Talk of HRB in a recent pen thread reminded that I don't think I ever shared these closeups of a piece that David Clark loaned me. The burl cap face cut is very nice looking by itself but the closeups in bright lighting are just stunning. You should see them full size on my site where the biggest enlargement is actually WAY bigger than life-size (about 3X in both directions from what is shown here). The cap is about 10" across where cut.

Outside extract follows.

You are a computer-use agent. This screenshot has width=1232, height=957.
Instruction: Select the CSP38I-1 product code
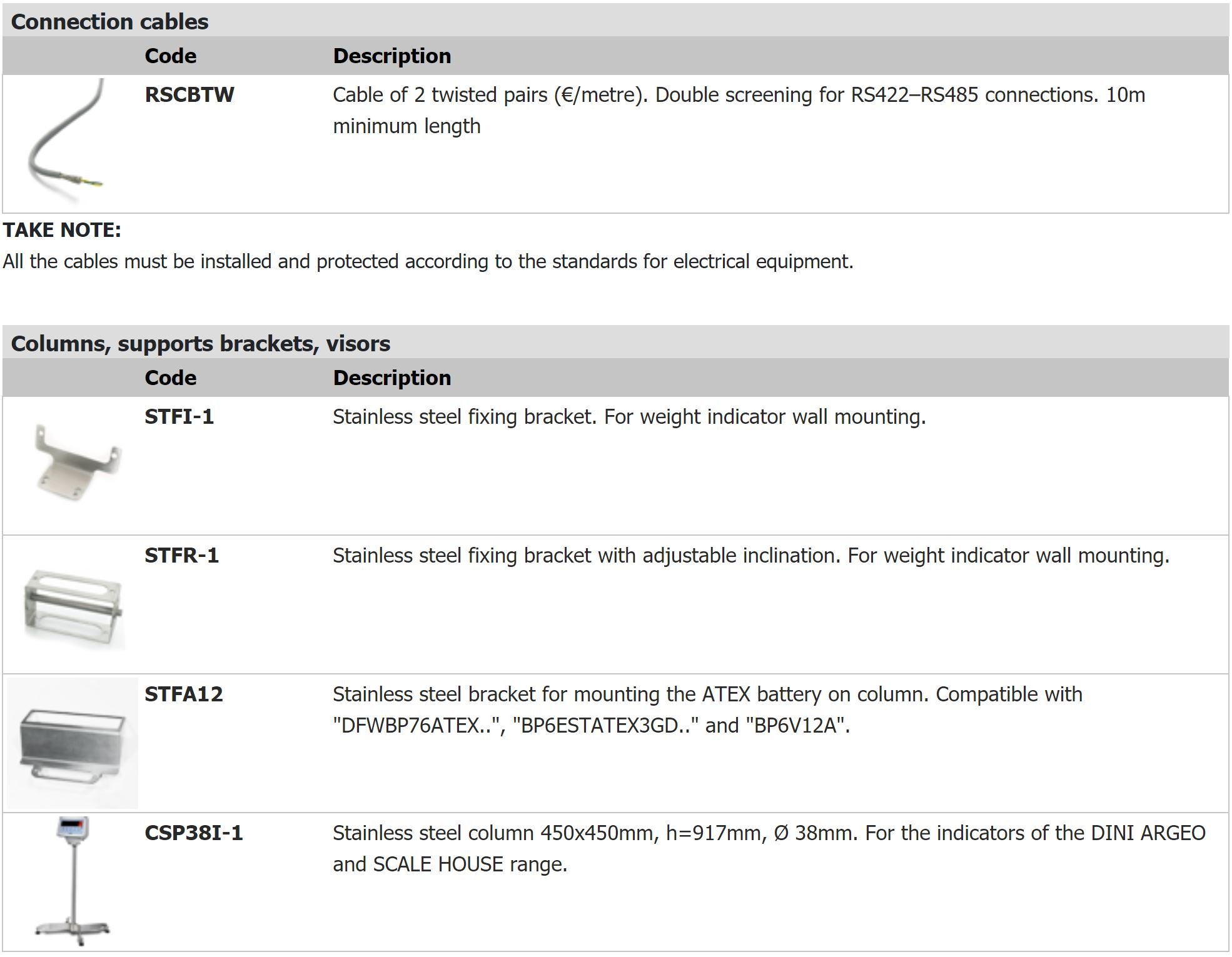(194, 833)
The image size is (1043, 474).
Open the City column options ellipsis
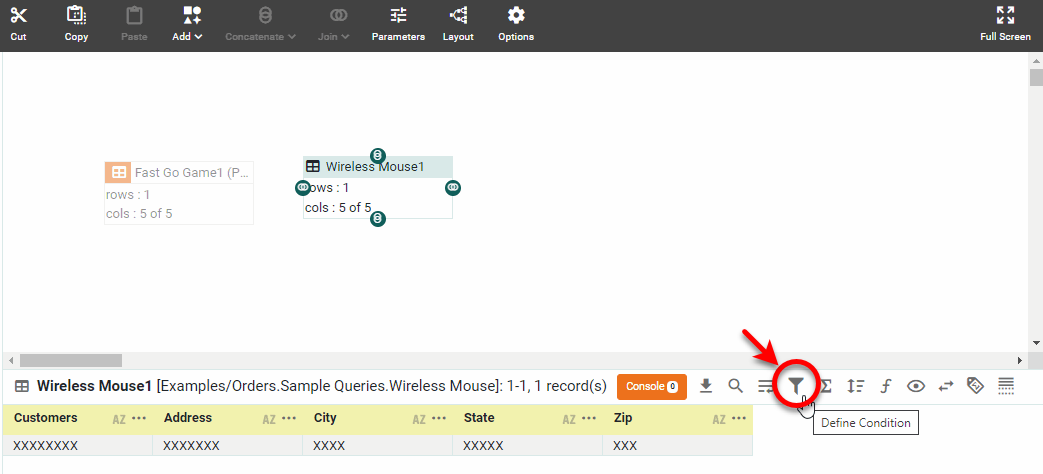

Reactions: Like 1 | EyeCandy! 10 | Way Cool 2


----------



## Tony (May 6, 2016)

Stunning! !!! Tony


----------



## Nature Man (May 6, 2016)

Some of the prettiest eye candy I've seen! Chuck

Reactions: Agree 2


----------



## DaveHawk (May 6, 2016)

That is AWESOME ! I like


----------



## Jim Beam (May 6, 2016)

phinds said:


> You should see them full size on my site



A link would be nice. I looked all around on your site and could not find a photo of this.


----------



## phinds (May 6, 2016)

Jim Beam said:


> A link would be nice. I looked all around on your site and could not find a photo of this.


Well, since it's Honduran rosewood, it's on the Honduran rosewood page, pretty much right where you'd expect it to be.


----------



## gman2431 (May 7, 2016)

phinds said:


> Well, since it's Honduran rosewood, it's on the Honduran rosewood page, pretty much right where you'd expect it to be.



Or maybe helping him out with a link since its your site would be cool? A lot better than a snarky response like that...

Reactions: Agree 1


----------



## phinds (May 7, 2016)

The link to my site is in my signature, I just forget that sometime people (me included) don't think to look there. Besides which perhaps you didn't notice but he said he'd looked around the site. Don't you reckon that means he already has a link to the site?


----------



## phinds (May 7, 2016)

Jim Beam said:


> A link would be nice. I looked all around on your site and could not find a photo of this.


Jim, sorry if this thread seemed unfriendly. The Honduras rosewood page is here:

http://www.hobbithouseinc.com/personal/woodpics/rosewood, honduran.htm

Reactions: Like 1


----------



## Jim Beam (May 7, 2016)

phinds said:


> The link to my site is in my signature, I just forget that sometime people (me included) don't think to look there. Besides which perhaps you didn't notice but he said he'd looked around the site. Don't you reckon that means he already has a link to the site?



Maybe your site is not all that easily navigated....? You've got 4 links there in your signature.


----------



## phinds (May 7, 2016)

Jim Beam said:


> Maybe your site is not all that easily navigated....? You've got 4 links there in your signature.


Only one of which says "Wood ID".


----------



## Jim Beam (May 7, 2016)

Whatever man. That's the one I clicked. Are you done berating me?


----------



## Kevin (May 7, 2016)

That's a magnificent piece. Cliff told me that even he cannot tell the difference between HRB and PHB. I don't think he was lying when he said that. His source for it had to remind him that he had bought PHB and not HRB after Cliff had been marketing it that way. Whatever Cliff may be he is no dummy when it comes to exotics so if he could not tell I know for damn sure I cannot tell the difference. The stuff I *did* get from him in a trade as HRB he later told me was actually PHB but he didn't know it at the time because they are so similar. I believe him on that as well. You might want to contact him to help you ID this stuff but honestly like he told me once he can't tell the difference either. 

Some burls are like charlatans. Almost impossible to identify.


----------



## Blueglass (May 7, 2016)

PHB? Not sure on the acronym although I'm sure I'll say doh when I see it.


----------



## Kevin (May 7, 2016)

Purpleheart burl.

Reactions: Thank You! 1


----------



## phinds (May 7, 2016)

Kevin said:


> Some burls are like charlatans. Almost impossible to identify.


Amen to that.


----------